其后,经过几代人的思考,以及英、法等国的政治实践,现代民族国家具有这样几个特征:其一,统一的国家权力,我们通常称为“主权”。所谓主权,就是说国家内部没有其它任何组织,无论是宗教组织,还是各种世俗团体,都不能与国家相抗衡。我们可以看到,英、法等国主权的建立,都是通过长期与教会的斗争而建立起来的。对于民族国家来说,比较理想的模式是这样,即一端是国家,另一端是个体,然后通过代议制政府,以建立现代国家。可见,现代国家的基本特点,就是消除中间性组织,建立国家主权。
【唐文明】你这么讲,我们还是能赞同的。康有为的建国目标,就包含了你讲的内容。
【吴增定】谢谢儒家对我的肯定。(众笑)民族国家的第二个特征,就是与其他民族国家的竞争关系,从而形成列强争衡的国际格局。就是说,只有通过民族国家的形式,才能与其他国家进行全球竞争。可以说,现代国际关系格局就像一个市场经济体系,每个民族国家就相当于一个公司,彼此之间进行竞争。那么,对于包括中国在内的整个第三世界,其实只有两条道路可以选择,要么真正建成一个现代国家,要么在全球统一市场的竞争中被消灭。我们看今天的阿拉伯世界,最大的问题就是还没有建成一个现代意义上的国家,多少还停留在部族状态,所以不可能参与全球性的竞争。对于第三世界国家来说,正如斯宾格勒在《西方没落》时所讲的,其现代化只能通过急行军的方式。这种方式,首先就是激烈的反传统,然后建立一个超级政党,通过这个政党强大的动员和组织能力,在较短时间内走完西方几百年的现代化历程。
我们再回来看中国的近现代历史。晚清帝国最大的问题,就是主权不集中,呈现为“一盘散沙”的状态。当时国家内部有不同的省、不同的宗族、不同的行会,近于西方的中世纪,也就是现在很多人鼓吹的“多权力中心”。这个“多权力中心”听起来很美好,但是,一旦遇到外来的强力,马上就会土崩瓦解。当时中国人口虽然非常多,但没有组织起来,所以是没有力量的。因此,中国只有通过强大的政党和国家,才能把中国人团结起来,这是现代国家的基本要求。
【曾 亦】增定这是在批判中国的自由派了。(众笑)
【吴增定】现代国家还有一个前提,这就是作为拥有自由权利的个体。如何实现这点呢?这只能打碎旧的社会组织,也就是消灭宗族和封建家庭,才能把个体解放出来,否则,个体就无法整合到国家之中。

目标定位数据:
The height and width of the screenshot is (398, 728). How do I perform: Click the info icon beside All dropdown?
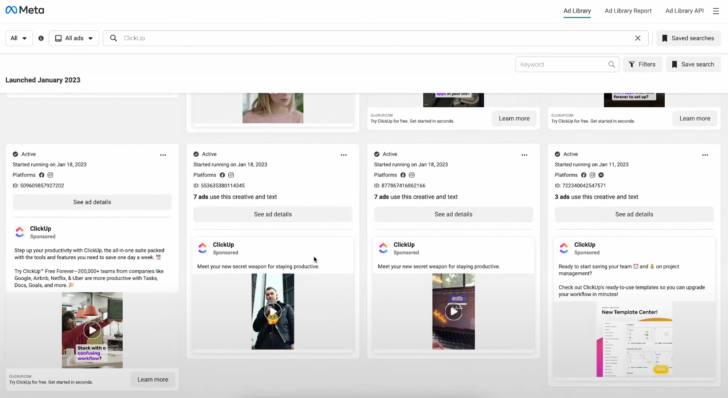[41, 38]
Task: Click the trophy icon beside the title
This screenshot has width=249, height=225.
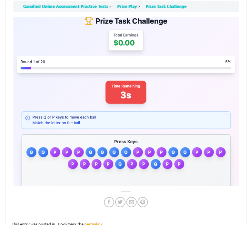Action: click(x=88, y=21)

* 待办任务:
[1] 据原文,晚清帝国最大的问题是什么?
[2] 请照录原文中从“我们再回来看中国的近现代历史”到“放出来,否则,个体就无法整合到国家之中。”的部分,首尾都包括在内。

* 逐题结果:
[1] 主权不集中,呈现为“一盘散沙”的状态。

[2]
我们再回来看中国的近现代历史。晚清帝国最大的问题,就是主权不集中,呈现为“一盘散沙”的状态。当时国家内部有不同的省、不同的宗族、不同的行会,近于西方的中世纪,也就是现在很多人鼓吹的“多权力中心”。这个“多权力中心”听起来很美好,但是,一旦遇到外来的强力,马上就会土崩瓦解。当时中国人口虽然非常多,但没有组织起来,所以是没有力量的。因此,中国只有通过强大的政党和国家,才能把中国人团结起来,这是现代国家的基本要求。
【曾 亦】增定这是在批判中国的自由派了。(众笑)
【吴增定】现代国家还有一个前提,这就是作为拥有自由权利的个体。如何实现这点呢?这只能打碎旧的社会组织,也就是消灭宗族和封建家庭,才能把个体解放出来,否则,个体就无法整合到国家之中。